• [Texto de referência]:
##########
No total, os auditores do trabalho estão fiscalizando 130 empregadores, que serão intimados a apresentar os documentos de 180 trabalhadores domésticos – a grande maioria é de filipinos, mas também há alguns imigrantes nepaleses.
As três trabalhadoras foram agenciadas pela Global Talent, empresa especializada na contratação de domésticas estrangeiras. A agência será multada pelo Ministério do Trabalho por irregularidades no processo de visto, mas não foi responsabilizada pelo crime de trabalho escravo.
Procurada pela Repórter Brasil, a Global Talent afirmou desconhecer o “teor das constatações” do Ministério do Trabalho. “A empresa Global Talent repudia veementemente a alegação de que estaria utilizando-se ou agenciando mão de obra de pessoas em condições análogas a de escravos”, diz nota enviada pelo advogado da empresa. “A empresa Global Talent não contrata estrangeiros, já que seu trabalho é de providenciar e regularizar toda a documentação dos estrangeiros que pretendem trabalhar no Brasil”l (leia nota na íntegra).
##########
• [Tarefa 1]: Indique se cada afirmação abaixo está de acordo com o texto de referência, respondendo sim ou não e citando literalmente as palavras do texto que decidem a questão. (a) A Global Talent foi responsabilizada pelo crime de trabalho escravo. (b) Os auditores do trabalho estão fiscalizando 130 empregadores. (c) Todos os trabalhadores domésticos fiscalizados são filipinos.
• [Tarefa 2]: De acordo com a nota citada no texto de referência, por que a Global Talent afirma não contratar estrangeiros? Responda em uma a três frases.
• [Tarefa 3]: Segundo o texto de referência, por qual motivo a Global Talent será multada pelo Ministério do Trabalho?

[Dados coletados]
##########
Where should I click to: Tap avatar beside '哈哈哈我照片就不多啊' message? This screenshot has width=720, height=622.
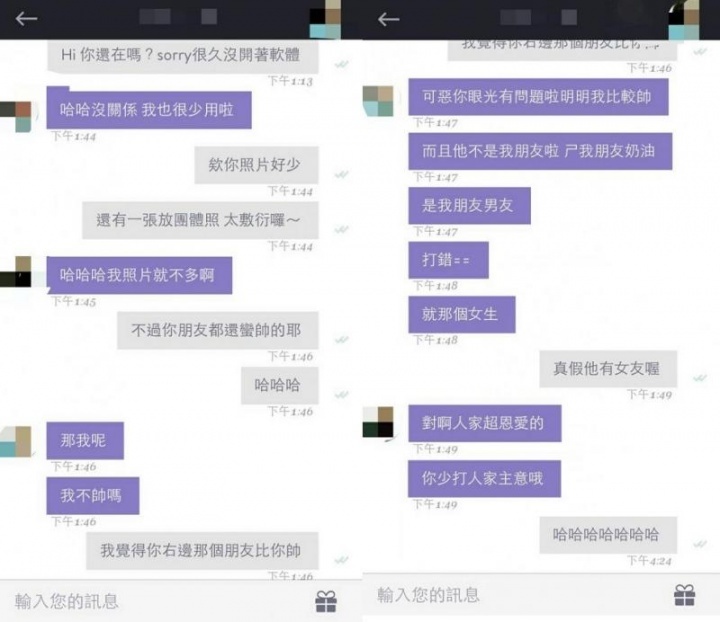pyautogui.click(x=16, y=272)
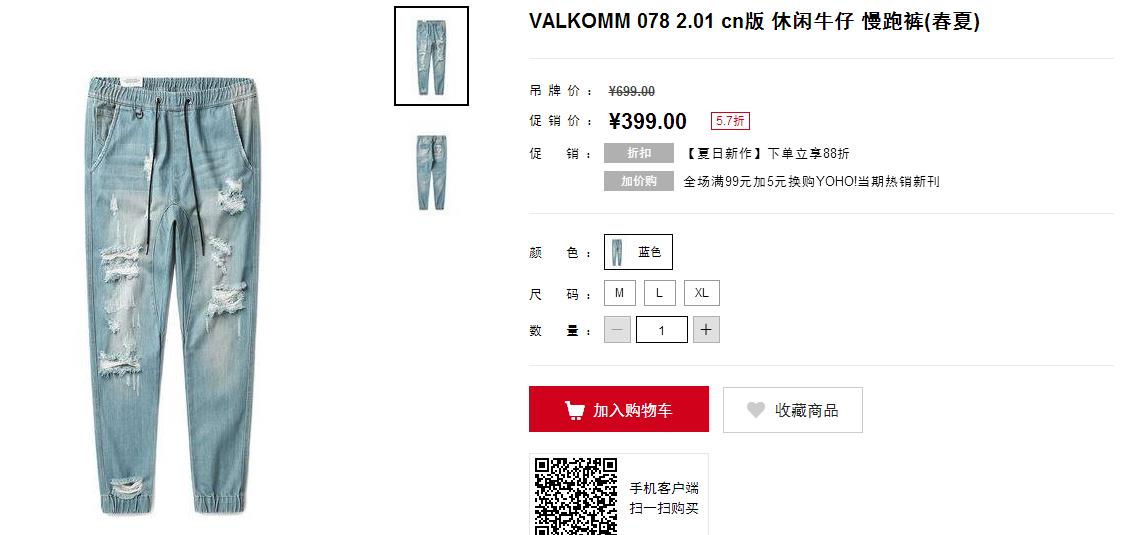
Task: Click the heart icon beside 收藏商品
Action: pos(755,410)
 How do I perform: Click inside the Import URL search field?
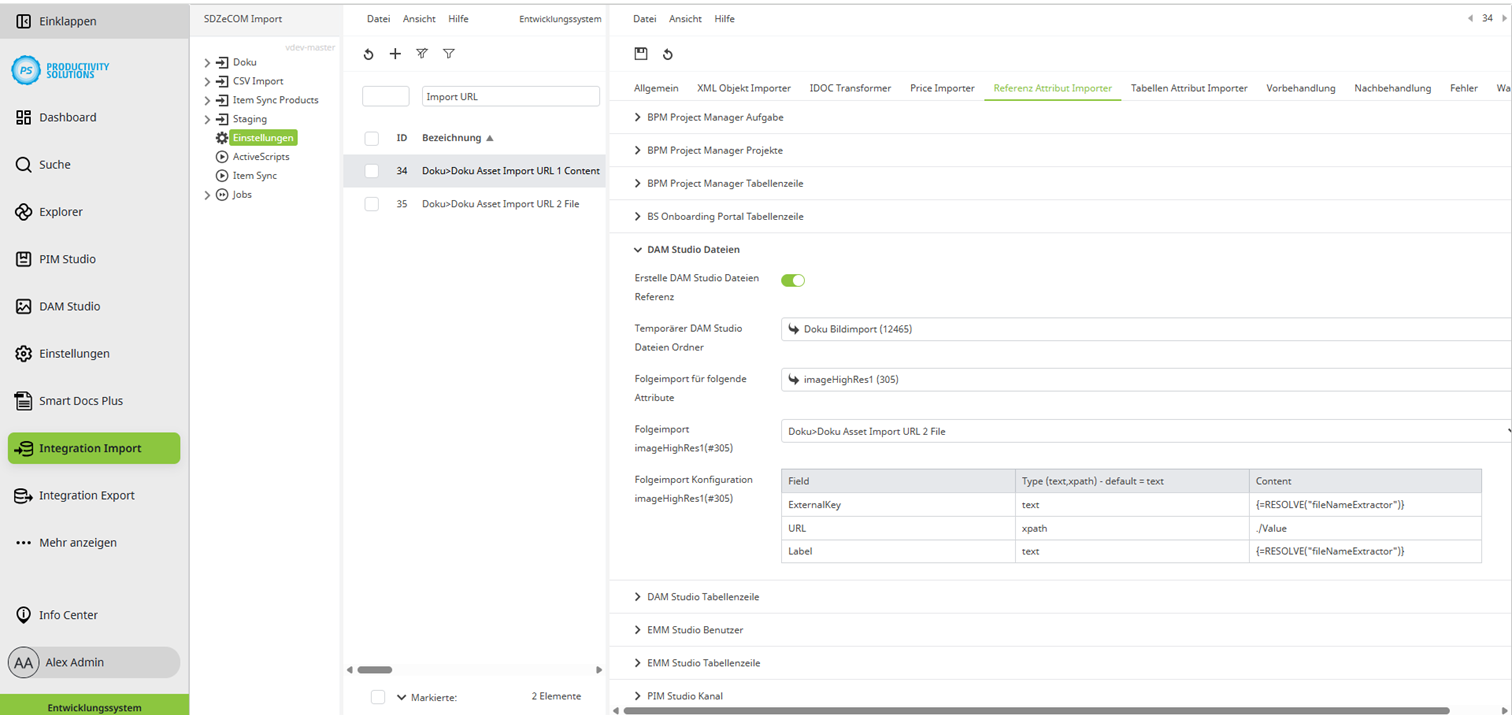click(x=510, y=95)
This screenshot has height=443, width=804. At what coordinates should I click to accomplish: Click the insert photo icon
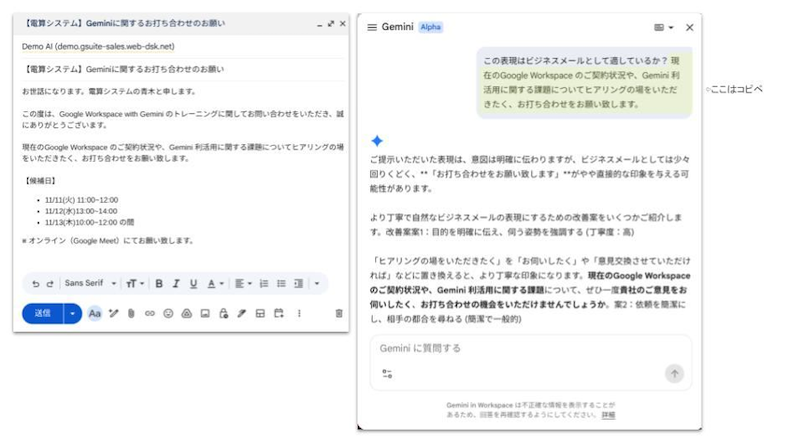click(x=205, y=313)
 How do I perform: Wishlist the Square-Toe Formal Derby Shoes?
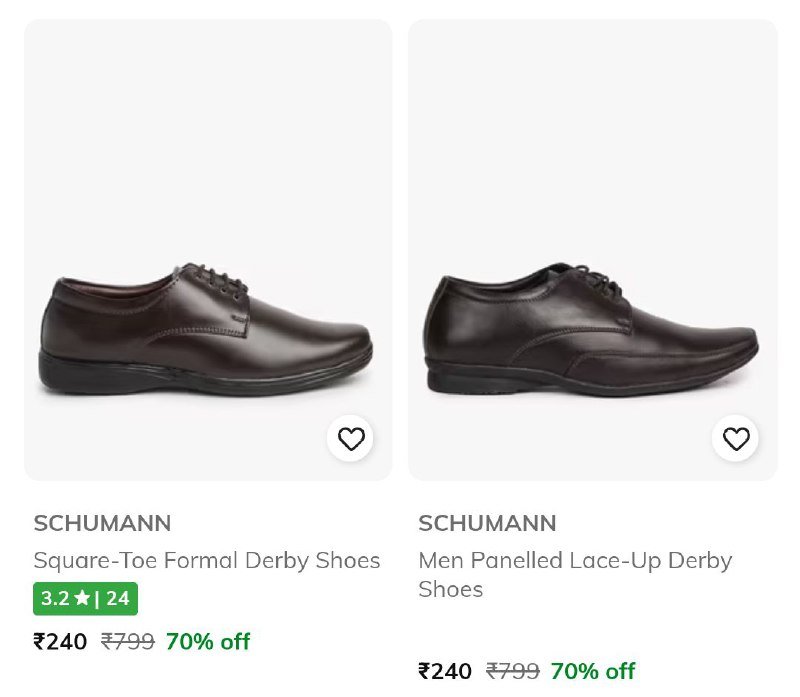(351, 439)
##########
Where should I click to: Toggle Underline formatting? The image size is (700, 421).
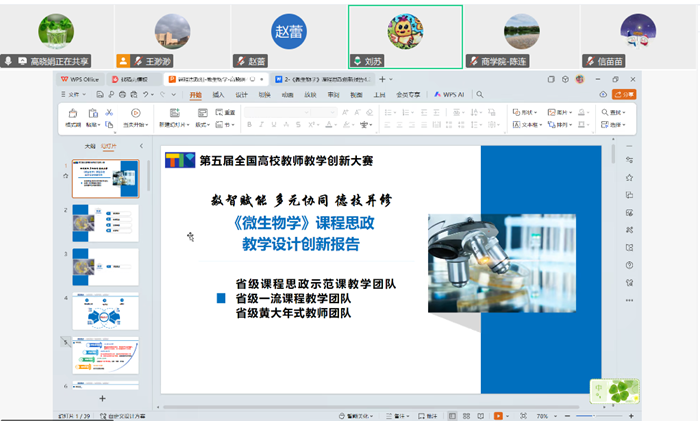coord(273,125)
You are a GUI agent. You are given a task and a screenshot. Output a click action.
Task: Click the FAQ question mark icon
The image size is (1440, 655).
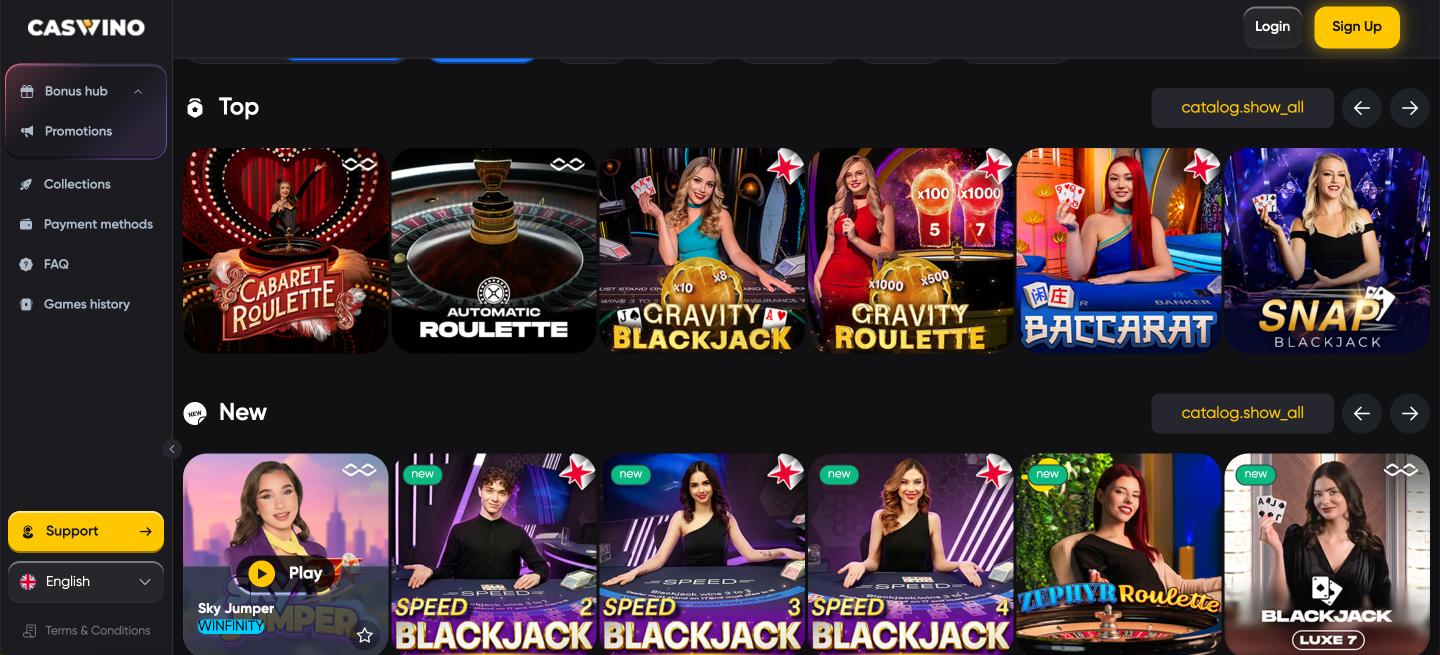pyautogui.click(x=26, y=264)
##########
• [Resposta 1]:
(a) Não: “mas não foi responsabilizada pelo crime de trabalho escravo”.
(b) Sim: “os auditores do trabalho estão fiscalizando 130 empregadores”.
(c) Não: “a grande maioria é de filipinos, mas também há alguns imigrantes nepaleses”.

• [Resposta 2]: A empresa afirma que seu trabalho é providenciar e regularizar toda a documentação dos estrangeiros que pretendem trabalhar no Brasil. Por isso, segundo a nota, ela não contrata estrangeiros.

• [Resposta 3]: Por irregularidades no processo de visto.